◆ **Work to do**:
Reproduce the lines starting with the one containing "1365x896 pixels. How" and going on through the one containing "pyautogui.click(x=625, y=587)", both included, requests and all. Multiply every coordinate in the answers by 0.95 and round each to a whole number, with halves rounding up.
######
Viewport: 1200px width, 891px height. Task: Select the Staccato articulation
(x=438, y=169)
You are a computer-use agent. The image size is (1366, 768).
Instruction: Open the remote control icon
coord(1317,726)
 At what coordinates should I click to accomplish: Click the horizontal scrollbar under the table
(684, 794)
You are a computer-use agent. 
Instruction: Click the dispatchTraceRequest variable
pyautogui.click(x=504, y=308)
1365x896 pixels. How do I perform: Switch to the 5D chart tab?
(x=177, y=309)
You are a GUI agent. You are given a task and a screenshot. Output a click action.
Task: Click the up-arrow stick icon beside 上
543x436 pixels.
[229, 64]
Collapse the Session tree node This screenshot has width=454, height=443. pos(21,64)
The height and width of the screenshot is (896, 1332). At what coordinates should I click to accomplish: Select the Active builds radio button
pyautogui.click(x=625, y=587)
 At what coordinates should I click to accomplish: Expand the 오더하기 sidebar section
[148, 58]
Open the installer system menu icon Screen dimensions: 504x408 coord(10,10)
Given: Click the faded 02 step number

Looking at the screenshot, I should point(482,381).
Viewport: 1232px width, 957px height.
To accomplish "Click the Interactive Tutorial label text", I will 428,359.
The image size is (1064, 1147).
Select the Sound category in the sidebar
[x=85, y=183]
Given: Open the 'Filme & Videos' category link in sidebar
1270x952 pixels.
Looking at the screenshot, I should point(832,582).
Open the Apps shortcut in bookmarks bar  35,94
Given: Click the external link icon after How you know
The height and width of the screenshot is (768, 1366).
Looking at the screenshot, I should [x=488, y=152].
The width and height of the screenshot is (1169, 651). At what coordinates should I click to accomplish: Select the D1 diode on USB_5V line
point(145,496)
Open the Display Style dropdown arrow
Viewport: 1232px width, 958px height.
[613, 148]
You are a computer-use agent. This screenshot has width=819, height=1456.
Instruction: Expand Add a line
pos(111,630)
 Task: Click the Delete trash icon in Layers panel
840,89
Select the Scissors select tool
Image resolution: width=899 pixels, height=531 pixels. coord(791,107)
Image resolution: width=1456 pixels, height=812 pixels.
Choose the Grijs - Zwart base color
######
◆ **Problem solution**:
1365x896 pixels. How do I perform: Switch to the 5D chart tab?
(x=168, y=294)
You are a GUI agent. You are given a task and a screenshot. Output a click action.
Task: Click the up-arrow stick icon beside 上
543x436 pixels.
[218, 61]
Collapse the Session tree node This screenshot has width=454, height=443. pos(20,61)
The height and width of the screenshot is (896, 1332). At what coordinates should I click to accomplish: Select the Active builds radio button
pyautogui.click(x=594, y=558)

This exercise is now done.